• Assigned task:
Take the line containing "The height and" and each line after it through the end of the data below, and return them exactly, minus any pictures.
Records provided: Begin
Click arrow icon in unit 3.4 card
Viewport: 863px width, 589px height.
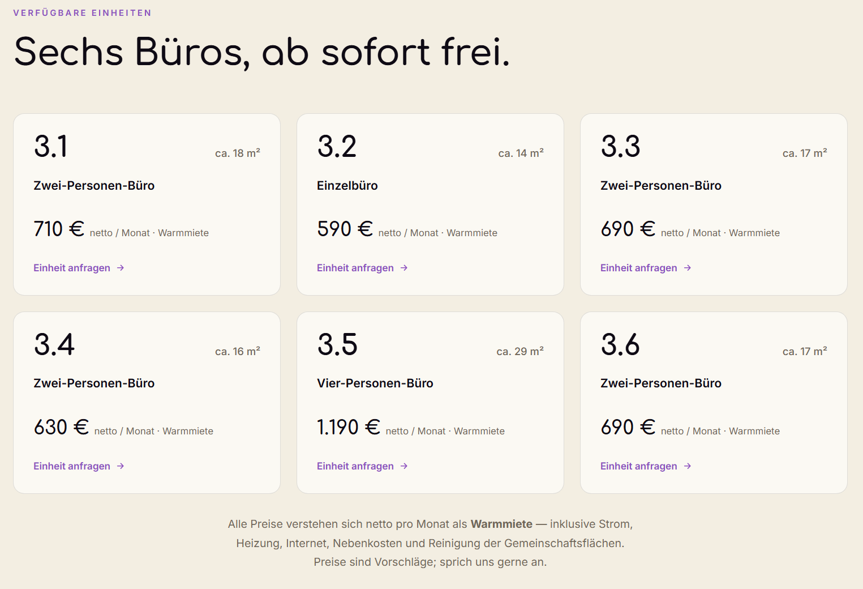coord(121,466)

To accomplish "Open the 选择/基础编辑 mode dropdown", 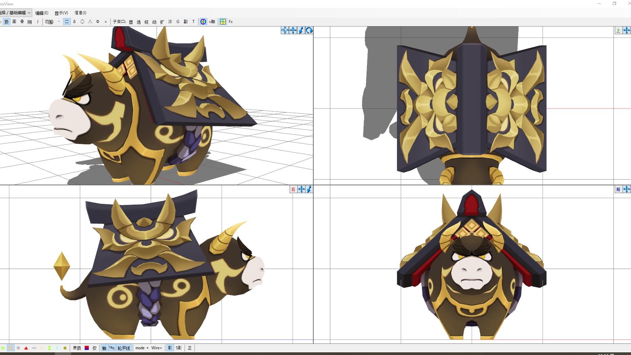I will click(16, 13).
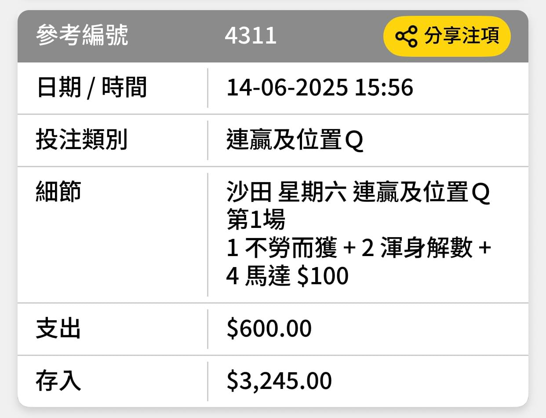Screen dimensions: 546x418
Task: Click the 日期 / 時間 row label
Action: pyautogui.click(x=91, y=88)
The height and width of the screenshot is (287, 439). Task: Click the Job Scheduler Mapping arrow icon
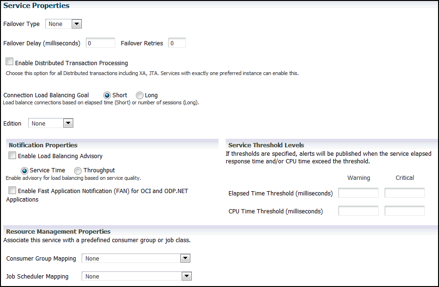coord(186,276)
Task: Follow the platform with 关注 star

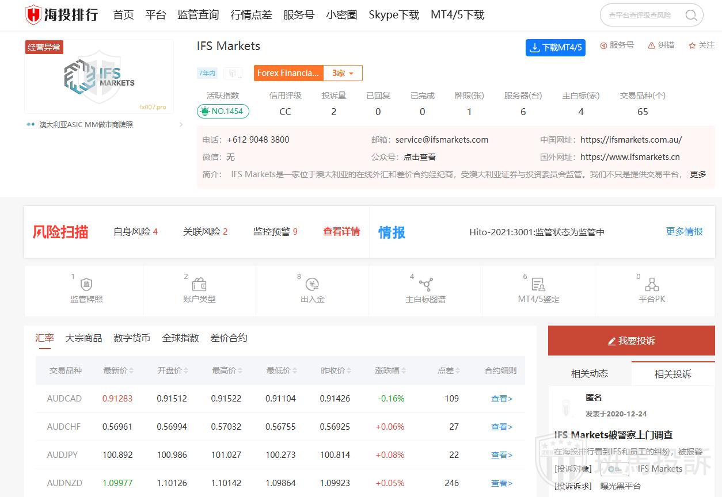Action: (x=701, y=45)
Records provided: End
• Answer to the exercise:
The height and width of the screenshot is (287, 439). Task: Click the Job Scheduler Mapping arrow icon
coord(186,276)
Task: Follow the platform with 关注 star

Action: (x=701, y=45)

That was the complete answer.